Que grave ha resultado la corrupción del lenguaje por parte de aquellos que tienen en la palabra, el instrumento por excelencia para hacer política. Las ofensas sin límite nos han llevado a dejar a un lado el diálogo como fundamento de la política para llegar hasta el extremo de judicializar la democracia.

La descalificación y el insulto sistemático como respuesta a toda crítica, a todo cuestionamiento por menor que sea, solo se explican para tratar de mantener una popularidad que permita justificar el fracaso de un gobierno que ahora tiene miedo de perder por la fuerza de la democracia, los votos que ésta le dio en el pasado para transformar al País. La gente voto por menos corrupción, menos impunidad, menos inseguridad. El gobierno del que se esperaba mucho está dejando un País en peores condiciones de las que teníamos hace cuatro años y eso ya es mucho decir. El voto de castigo y del arrepentimiento existe y puede ser abrumador. Lo saben y por eso su desesperación.

Para la nueva élite gobernante, es fácil señalar a los culpables de nuestros males. La justificación se encuentra en los actos de aquellos que en el pasado hundieron al País en la violencia y corrupción. Hoy repiten una y otra vez, que fueron los conservadores el origen de todo lo malo y son la causa del actual fracaso. No hay el más mínimo sentido de autocrítica. Si esto se repite todos los días, a todas horas por parte del presidente y su coro de aduladores que lo rodea, muchos acabarán creyéndolo, pero muchos más, ya no, y con desencanto estamos viendo que el voto que dimos en el 2018, fue otro fracaso, otro sexenio perdido, otra esperanza fallida.

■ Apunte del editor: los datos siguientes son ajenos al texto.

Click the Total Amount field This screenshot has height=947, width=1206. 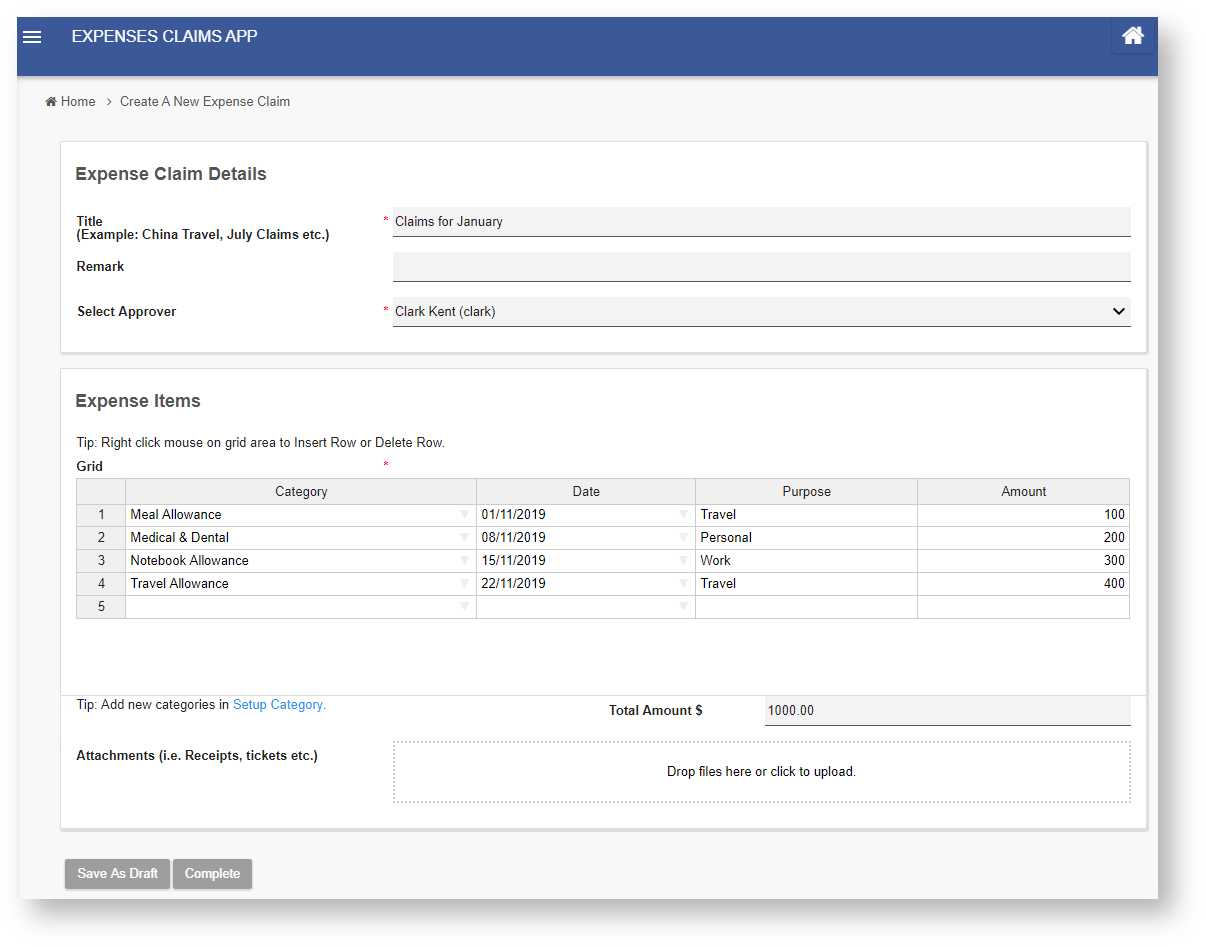946,711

Pero además del pasado, también se culpa a los organismos e instituciones publicas que no se encuentran en la égida del ejecutivo como el INE y el Poder Judicial. El primero ahora depende de lo que resuelva el segundo sobre el llamado Plan B que busca destazarlo. Así en este gobierno seremos testigos ya no solo de la judicialización de la política, sino de la resolución judicial que salve o condene a todo el régimen democrático que nos hemos dado con mucho esfuerzo. Eso debe perturbarnos y ocuparnos para que no suceda.

Contar con un Poder Judicial autónomo es indispensable para combatir la impunidad que lleva implícita la corrupción. Pero como la autonomía molesta al gobierno, la respuesta es el ataque cotidiano contra jueces, magistrados y ministros. Porque actuar en apego a la ley, a veces implica emitir sentencias que no gustan a muchos, máxime si están acostumbrados a hacer lo que su voluntad dicte o tener en la procuración de justicia, la fuerza del estado para doblar a los no sometidos, cobrar antiguos agravios y venganzas personales o de plano encarcelar, amordazar y hacer capitular al oponente. Estas amenazas se hacen con el ánimo de limitar la autonomía de los juzgadores para que sus resoluciones no exhiban la impericia o el uso faccioso de la fuerza del estado cuando así les conviene.

Nuestra vida democrática en lugar de consolidarse va dando tumbos, está sometida a tremendas presiones por quien mediante el poder engaña y miente. Pero hemos visto como la dimensión de lo ciudadano empieza a despertar y tomar forma. Ya no será tan fácil que se cumpla cualquier despropósito de este y de otros gobiernos. Erróneamente se subestimó la dimensión de la clase media como sector fundamental de cualquier sociedad, es ella la que inicia el cambio o mantiene un régimen. Ya no son súbditos.

Seguramente este despertar ciudadano obligará a los partidos políticos de oposición a contrarrestar el anti-partidismo que se ganaron a pulso, por el inmenso cinismo de sus dirigencias de ayer y de hoy. Esperemos que se porten a la altura y puedan cambiar sus intereses inmediatos por el interés de la Nación que demanda contrapesos. Dejar todo en los hombros de la Suprema Corte, no alcanzará para salvar la democracia, por ello, con la fuerza de la gente, se debe imponer la fuerza de la verdad. Ha sido mucha mentira. ¡Ya basta!